Os Manus, citado pelo autor, constituem um exemplo de sociedade não- agressiva. "Os Manus não são essencialmente violentos, destrutivos ou sádicos, nem são perversos ou traiçoeiros." (1979, p.237) Vivem na Ilha do Almirantado (?) e dedicam-se à pesca constituindo suas casas sobre estacas. Vivem da troca com seus vizinhos e conseguem com isso os produtos manufaturados que não fabricam. Gostam de viver do sucesso pessoal e quase não toleram o fracasso. É vergonha para eles ficarem endividados. Possuem um grande respeito pela propriedade privada, pela eficiência física e pela vergonha.

As regras de casamento são rígidas, em tudo se assemelhando aos valores da classe média européia do século XIX. Geralmente a vida dos adolescentes entre os Manus é cheia de compensações. Os rapazes vivem uma vida de lazer, são alegres e de divertimentos ruidosos. Após o casamento do jovem, suas energias são canalizadas para a formação do seu patrimônio, de tal sorte que sentimentos como ódio, por exemplo, é bloqueado.

Já os Debuanos, o outro exemplo oferecido por FROMM, vivem num processo cultural quase que diametralmente oposto. De início, o que chama a atenção é a sua periculosidade. Vivem mais ou menos em círculos concêntricos, no interior dos quais registram-se formas de hostilidade específicas.

As relações sociais entre os Debuanos caracterizam-se por forte desconfiança de qualquer pessoa passando a considerá-la, eventualmente, como um virtual inimigo. Nem mesmo relações matrimoniais apaziguam as relações entre

a família do noivo e da noiva, a tal ponto que o relacionamento entre parentes ser marcado pela hostilidade muitas vezes flagrante.

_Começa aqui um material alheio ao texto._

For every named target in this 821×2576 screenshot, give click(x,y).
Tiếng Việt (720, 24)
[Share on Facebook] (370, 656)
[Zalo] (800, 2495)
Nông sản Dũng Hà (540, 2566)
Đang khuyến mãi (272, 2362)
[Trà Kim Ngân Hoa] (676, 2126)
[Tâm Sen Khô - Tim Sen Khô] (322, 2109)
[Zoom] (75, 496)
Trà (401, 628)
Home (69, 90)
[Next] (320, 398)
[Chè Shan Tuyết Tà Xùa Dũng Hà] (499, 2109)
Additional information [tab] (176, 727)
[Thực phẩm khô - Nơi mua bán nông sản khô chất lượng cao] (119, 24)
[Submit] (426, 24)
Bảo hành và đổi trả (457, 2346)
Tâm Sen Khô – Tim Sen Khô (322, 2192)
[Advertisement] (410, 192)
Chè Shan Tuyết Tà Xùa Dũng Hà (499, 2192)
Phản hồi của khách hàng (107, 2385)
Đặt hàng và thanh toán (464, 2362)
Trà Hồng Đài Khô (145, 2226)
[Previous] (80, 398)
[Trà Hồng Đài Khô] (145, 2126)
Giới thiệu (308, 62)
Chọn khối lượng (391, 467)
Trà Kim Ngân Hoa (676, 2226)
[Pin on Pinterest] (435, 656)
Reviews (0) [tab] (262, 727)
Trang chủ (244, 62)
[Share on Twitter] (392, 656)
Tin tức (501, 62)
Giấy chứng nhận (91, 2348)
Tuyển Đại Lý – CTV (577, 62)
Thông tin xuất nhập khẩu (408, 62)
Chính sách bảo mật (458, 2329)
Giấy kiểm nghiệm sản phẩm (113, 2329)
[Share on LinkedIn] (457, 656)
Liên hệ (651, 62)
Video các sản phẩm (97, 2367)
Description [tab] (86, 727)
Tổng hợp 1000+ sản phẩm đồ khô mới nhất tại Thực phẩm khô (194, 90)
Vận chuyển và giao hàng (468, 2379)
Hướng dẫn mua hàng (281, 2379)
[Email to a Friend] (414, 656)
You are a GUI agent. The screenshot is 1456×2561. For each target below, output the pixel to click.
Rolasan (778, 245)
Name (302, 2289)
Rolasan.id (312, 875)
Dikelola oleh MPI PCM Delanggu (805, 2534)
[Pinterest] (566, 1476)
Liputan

Os Debuanos, a exemplo dos Manus, também cultivam a propriedade privada e acreditam nos poderes de bruxas malignas. A propriedade privada é um valor tão marcante naquela sociedade que sua defesa é marcada pela ferocidade e brutalidade.

Toda a existência de um Debuano é determinada pela competição encarniçada e as vantagens quase sempre são conseguidas sobre o rival vencido.

Pelo visto, a posição da Antropologia oferece contribuições importantes na análise da temática que ora estamos a discutir.